Les oeufs farcis sont les rois des fêtes et du finger food, des amuse-gueules. L’hôtesse parfaite aurait grincé des dents à la vue de cette farce déposée librement dans les réceptacles blancs comme neige maiiiiiiiiiiis, comme je suis une femme moderne, j’m’en cogne passionnément parce que je revendique ma paresse raisonnée de temps en temps. Encore une fois, vous pouvez laisser votre imagination et vos doigts courir dans le frigo: un peu de mayonnaise et de moutarde forte par ici, un soupçon de ciboulette, de poivre et de sauce piquante par là. Le but de ce genre d’expérience n’est pas de convaincre vos invités de votre facilité à vous compliquer la vie avec des ingrédients recherchés mais bien de votre talent à les ramener à l’essentiel de ce type de repas: la familiarité. Ainsi, en vous alliant à la simplicité, vous aurez plus de temps pour partager.

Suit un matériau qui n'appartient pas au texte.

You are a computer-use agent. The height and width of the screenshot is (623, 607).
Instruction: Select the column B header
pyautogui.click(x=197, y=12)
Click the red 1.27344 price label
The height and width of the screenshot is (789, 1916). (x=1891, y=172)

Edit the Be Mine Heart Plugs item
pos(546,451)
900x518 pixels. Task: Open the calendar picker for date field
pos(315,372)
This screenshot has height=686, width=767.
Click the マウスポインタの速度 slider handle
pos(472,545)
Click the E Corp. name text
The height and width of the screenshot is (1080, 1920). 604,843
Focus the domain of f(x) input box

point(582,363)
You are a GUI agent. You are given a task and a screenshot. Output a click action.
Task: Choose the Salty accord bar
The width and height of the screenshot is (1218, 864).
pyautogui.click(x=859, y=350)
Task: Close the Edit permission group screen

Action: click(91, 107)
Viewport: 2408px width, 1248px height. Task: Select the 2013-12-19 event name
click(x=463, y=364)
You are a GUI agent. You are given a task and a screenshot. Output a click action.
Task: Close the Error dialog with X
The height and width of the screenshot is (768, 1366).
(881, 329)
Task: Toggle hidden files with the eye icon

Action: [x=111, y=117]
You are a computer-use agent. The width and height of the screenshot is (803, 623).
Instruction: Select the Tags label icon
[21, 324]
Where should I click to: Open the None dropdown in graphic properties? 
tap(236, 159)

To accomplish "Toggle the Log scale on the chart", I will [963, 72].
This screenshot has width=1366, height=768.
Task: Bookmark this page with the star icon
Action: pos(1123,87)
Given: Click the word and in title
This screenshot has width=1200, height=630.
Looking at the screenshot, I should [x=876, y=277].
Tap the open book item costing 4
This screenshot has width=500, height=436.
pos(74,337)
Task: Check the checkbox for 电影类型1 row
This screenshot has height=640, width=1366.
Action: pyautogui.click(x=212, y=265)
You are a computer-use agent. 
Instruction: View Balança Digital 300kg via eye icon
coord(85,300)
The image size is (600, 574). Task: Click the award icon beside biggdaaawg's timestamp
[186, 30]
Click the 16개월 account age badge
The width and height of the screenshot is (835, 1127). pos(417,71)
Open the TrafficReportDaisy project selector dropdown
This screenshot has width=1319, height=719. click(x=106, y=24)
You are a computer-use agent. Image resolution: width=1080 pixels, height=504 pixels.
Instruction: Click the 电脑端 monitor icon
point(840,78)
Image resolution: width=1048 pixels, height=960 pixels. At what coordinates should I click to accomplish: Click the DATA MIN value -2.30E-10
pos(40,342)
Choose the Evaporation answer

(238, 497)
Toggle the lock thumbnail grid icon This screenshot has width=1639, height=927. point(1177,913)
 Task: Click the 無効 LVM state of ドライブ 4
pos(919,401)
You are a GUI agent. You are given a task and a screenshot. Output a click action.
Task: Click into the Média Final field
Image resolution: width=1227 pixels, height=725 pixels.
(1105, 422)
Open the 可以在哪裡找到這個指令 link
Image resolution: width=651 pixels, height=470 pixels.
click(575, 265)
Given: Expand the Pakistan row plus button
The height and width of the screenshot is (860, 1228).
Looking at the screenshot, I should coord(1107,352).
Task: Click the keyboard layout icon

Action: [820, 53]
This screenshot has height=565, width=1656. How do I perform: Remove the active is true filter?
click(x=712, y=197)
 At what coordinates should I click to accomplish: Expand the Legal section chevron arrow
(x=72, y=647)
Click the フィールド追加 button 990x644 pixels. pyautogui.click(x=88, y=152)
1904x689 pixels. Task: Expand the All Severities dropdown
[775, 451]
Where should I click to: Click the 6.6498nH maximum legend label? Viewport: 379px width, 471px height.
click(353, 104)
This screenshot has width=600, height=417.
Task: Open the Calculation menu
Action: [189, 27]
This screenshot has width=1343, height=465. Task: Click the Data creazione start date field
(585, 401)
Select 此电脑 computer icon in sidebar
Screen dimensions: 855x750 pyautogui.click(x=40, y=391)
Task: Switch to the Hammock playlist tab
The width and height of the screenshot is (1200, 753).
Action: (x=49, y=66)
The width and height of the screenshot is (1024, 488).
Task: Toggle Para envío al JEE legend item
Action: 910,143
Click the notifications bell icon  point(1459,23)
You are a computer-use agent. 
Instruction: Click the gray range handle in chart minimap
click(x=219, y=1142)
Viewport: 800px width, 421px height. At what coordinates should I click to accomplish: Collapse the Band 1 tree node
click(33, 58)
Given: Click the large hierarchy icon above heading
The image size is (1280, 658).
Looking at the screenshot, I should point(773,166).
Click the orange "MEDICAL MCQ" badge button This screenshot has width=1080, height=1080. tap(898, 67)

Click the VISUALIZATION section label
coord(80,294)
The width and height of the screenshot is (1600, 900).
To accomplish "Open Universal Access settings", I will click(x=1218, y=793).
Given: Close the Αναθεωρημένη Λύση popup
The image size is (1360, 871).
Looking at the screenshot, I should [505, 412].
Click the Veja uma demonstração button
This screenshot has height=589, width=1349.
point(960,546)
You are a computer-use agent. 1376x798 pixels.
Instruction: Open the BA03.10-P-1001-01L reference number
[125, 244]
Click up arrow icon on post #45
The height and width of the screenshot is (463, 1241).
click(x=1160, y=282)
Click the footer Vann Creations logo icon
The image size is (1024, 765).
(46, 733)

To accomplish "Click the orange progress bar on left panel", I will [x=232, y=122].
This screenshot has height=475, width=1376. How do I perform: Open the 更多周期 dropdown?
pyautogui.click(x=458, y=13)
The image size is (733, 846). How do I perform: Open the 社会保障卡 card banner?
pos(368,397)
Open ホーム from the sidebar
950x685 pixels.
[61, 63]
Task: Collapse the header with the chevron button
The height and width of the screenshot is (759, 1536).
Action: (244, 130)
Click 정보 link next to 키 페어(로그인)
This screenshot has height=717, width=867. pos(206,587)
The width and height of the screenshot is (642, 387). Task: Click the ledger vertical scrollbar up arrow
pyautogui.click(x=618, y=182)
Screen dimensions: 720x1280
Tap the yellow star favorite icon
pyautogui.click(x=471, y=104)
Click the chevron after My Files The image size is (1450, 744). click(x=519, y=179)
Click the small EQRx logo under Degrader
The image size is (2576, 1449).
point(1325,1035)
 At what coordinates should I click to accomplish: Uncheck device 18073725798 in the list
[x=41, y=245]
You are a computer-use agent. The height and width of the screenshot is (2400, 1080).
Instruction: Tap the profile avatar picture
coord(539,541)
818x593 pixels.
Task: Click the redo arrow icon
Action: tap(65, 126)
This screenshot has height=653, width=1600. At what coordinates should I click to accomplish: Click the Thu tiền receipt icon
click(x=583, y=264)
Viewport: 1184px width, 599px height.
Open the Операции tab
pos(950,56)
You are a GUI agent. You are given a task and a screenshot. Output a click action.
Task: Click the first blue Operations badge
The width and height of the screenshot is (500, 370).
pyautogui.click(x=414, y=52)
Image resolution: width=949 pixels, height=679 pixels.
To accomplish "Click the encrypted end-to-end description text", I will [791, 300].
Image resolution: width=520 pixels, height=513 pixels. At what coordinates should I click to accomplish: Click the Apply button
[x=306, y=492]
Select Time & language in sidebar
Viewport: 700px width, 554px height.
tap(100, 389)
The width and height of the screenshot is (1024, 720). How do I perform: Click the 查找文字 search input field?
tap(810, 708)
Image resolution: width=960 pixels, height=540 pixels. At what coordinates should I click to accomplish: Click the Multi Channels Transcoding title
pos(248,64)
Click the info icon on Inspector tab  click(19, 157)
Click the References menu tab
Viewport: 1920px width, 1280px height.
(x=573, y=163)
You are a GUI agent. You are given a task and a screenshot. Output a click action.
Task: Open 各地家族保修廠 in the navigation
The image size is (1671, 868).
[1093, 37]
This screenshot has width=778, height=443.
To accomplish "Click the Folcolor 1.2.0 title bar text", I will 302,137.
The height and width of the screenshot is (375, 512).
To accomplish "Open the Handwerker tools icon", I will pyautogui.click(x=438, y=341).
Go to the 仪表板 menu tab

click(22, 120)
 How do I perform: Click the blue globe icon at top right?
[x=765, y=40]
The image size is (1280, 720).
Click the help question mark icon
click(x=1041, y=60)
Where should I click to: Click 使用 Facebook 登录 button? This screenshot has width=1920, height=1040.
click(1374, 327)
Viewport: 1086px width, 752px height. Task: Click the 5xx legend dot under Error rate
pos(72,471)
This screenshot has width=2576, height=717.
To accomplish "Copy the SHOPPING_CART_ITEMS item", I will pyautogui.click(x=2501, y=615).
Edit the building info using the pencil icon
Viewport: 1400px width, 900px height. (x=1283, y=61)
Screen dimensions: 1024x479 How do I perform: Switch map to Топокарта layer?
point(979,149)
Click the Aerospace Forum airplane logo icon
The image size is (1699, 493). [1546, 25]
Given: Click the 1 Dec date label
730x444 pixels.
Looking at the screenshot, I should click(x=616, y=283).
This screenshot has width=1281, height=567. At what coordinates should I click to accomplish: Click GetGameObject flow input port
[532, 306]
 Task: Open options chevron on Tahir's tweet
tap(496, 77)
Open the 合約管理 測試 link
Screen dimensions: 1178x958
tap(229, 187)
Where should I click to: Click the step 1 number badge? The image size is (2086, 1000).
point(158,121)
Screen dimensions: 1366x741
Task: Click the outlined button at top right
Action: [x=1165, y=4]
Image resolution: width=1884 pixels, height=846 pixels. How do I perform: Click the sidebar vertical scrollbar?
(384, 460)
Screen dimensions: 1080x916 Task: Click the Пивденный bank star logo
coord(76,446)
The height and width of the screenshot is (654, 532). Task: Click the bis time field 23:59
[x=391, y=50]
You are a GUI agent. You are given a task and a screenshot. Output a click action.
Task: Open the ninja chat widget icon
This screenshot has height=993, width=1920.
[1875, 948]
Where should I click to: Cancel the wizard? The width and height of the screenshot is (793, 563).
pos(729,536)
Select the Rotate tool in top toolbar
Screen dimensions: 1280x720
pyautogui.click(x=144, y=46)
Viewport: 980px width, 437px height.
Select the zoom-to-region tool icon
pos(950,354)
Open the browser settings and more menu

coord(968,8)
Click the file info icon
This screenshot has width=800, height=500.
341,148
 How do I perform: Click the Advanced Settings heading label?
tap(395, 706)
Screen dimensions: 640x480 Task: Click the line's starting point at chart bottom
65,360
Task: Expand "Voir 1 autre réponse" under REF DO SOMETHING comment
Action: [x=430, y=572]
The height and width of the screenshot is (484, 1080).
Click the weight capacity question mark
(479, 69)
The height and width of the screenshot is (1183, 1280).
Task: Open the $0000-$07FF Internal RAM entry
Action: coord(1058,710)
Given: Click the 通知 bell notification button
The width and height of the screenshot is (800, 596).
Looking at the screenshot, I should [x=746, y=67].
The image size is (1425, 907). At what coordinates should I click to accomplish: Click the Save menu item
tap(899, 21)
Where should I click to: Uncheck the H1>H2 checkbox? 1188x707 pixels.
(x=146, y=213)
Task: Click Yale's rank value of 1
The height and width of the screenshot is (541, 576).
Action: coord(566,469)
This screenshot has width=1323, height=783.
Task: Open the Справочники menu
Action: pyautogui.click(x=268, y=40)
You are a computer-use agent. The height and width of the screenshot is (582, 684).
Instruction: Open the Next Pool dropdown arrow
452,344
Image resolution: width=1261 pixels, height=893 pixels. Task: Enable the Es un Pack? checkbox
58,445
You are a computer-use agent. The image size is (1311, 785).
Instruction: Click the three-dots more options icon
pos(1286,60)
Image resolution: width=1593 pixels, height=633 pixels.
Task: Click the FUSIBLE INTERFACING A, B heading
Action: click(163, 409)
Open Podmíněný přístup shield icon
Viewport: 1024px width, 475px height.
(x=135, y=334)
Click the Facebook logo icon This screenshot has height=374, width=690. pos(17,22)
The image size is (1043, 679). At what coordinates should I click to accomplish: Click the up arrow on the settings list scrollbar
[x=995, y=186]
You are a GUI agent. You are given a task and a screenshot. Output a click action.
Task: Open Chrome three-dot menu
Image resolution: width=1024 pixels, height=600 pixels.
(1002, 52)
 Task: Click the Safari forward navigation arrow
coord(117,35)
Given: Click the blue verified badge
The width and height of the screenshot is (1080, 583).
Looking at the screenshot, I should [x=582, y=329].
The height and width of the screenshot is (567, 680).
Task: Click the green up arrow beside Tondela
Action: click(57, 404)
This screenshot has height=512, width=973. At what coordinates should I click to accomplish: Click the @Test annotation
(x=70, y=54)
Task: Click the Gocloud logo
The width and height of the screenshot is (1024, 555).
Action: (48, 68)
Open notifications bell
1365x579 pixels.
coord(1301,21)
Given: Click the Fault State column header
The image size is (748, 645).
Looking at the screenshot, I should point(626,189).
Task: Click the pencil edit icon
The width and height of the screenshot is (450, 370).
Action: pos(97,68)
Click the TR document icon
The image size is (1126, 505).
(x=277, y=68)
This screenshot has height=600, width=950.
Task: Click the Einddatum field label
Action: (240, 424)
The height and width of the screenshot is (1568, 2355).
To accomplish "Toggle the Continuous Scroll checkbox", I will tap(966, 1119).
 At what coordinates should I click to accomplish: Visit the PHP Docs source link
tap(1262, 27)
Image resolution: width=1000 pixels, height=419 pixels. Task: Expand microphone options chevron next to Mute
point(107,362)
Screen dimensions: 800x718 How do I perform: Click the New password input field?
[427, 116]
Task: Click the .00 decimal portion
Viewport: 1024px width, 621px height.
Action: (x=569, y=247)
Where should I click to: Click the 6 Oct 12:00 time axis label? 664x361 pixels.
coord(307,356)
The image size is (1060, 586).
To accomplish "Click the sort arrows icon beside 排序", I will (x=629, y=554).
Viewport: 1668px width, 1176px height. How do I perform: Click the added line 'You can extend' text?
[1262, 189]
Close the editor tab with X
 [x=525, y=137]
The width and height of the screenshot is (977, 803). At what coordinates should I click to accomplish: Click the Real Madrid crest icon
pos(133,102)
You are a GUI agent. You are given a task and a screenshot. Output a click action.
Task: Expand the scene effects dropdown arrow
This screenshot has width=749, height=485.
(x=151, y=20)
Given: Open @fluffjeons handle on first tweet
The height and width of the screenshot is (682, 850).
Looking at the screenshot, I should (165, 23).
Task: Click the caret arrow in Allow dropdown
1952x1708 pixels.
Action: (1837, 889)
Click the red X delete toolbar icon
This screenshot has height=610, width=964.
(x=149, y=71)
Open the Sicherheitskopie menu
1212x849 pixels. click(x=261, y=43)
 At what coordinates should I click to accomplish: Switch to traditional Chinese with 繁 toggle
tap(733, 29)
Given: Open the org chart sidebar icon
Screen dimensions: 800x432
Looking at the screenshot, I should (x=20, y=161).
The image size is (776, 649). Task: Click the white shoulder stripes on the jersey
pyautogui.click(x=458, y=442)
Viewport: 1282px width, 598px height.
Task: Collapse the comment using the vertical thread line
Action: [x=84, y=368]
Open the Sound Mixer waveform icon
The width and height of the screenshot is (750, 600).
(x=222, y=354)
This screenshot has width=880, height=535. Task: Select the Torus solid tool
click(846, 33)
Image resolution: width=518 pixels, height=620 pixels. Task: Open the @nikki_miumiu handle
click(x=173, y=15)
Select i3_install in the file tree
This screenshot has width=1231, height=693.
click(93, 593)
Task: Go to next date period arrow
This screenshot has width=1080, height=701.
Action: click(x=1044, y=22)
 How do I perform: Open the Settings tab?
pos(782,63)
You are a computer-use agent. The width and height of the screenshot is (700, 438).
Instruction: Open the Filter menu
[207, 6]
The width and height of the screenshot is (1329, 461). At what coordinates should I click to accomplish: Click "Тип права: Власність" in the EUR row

Cette douce randonnée en terrains connus se poursuit avec des canapés aux champignons. Une cuisson adéquate des champignons libère une agréable odeur de terre et de bois humide. En les faisant sauter à feu vif dans le beurre, en ajoutant de la sauce Worcestershire et du parmesan, ils gagneront le coeur des plus exigeants.
Le cocktail de crevettes. Rétro, n’est-ce pas? Aujourd’hui, plusieurs achètent les couronnes de crevettes, malheureuses répliques du passé, noyées et fades. Je vous suggère de faire cuire de grosses crevettes déveinées dans de l’eau frémissante pendant 3 minutes dans laquelle ont été ajoutés des tranches de citron, des grains de poivre entiers et des tranches d’oignons. Afin d’éviter une texture caoutchouteuse, les crevettes ne doivent pas trop cuire! Laissez-les refroidir au frigo pendant une vingtaine de minutes. Accompagnez cette entrée de petits morceaux de céleri et d’une sauce chili au raifort. Vous ne regarderez plus jamais la classique couronne de crevettes de la même manière.
Je ne suis pas fan du fromage bleu mais je reste ouverte d’esprit. Je m’habitue peu à peu au goût singulier du Gorgonzola, Roquefort ou du Stilton. C’est pourquoi le quartier de laitue iceberg recouvert de bacon et de vinaigrette crémeuse au bleu s’est avéré très satisfaisant. De l’huile d’olive, du bleu et du vinaigre de vin rouge parviennent presque à me faire oublier la vinaigrette César. Presque.
Vous connaissez les diners des années 50, les baraques-restaurants préfabriquées ouvertes 24 sur 24? Je suis convaincue qu’ils y servent ce genre de dessert, un gâteau-fudge au chocolat. Il ne peut se retrouver ailleurs que dans un décor art-déco rose bonbon et turquoise avec un carrelage noir et blanc. C’est un dessert riche, moelleux et très sucré. Je m’imagine la serveuse en espadrilles blanches qui le dépose devant la bouche affamée de celui qui l’entame avec appétit. Ça lui rappelle les desserts de sa mère ou de sa grand-mère. Comme toile de fond, la graisse qui frémit sur la plaque chauffante, le cliquetis des ustensiles au fond des assiettes, le son lointain des klaxons des taxis étouffés par la pluie qui tambourine sur les fenêtres, l’odeur de la viande hachée et des oignons qui cuisent et les néons extérieurs qui clignotent. Un air de jazz sur une contrebasse. La silhouette de quelqu’un qui s’allume une cigarette. Tout ça pour un dessert.
C’est que la bouffe de Mad Men, ce plongeon rétro, n’est qu’une question d’enracinement dans la cuisine nord-américaine de maman. Et, de temps en temps, c’est bien agréable comme ça.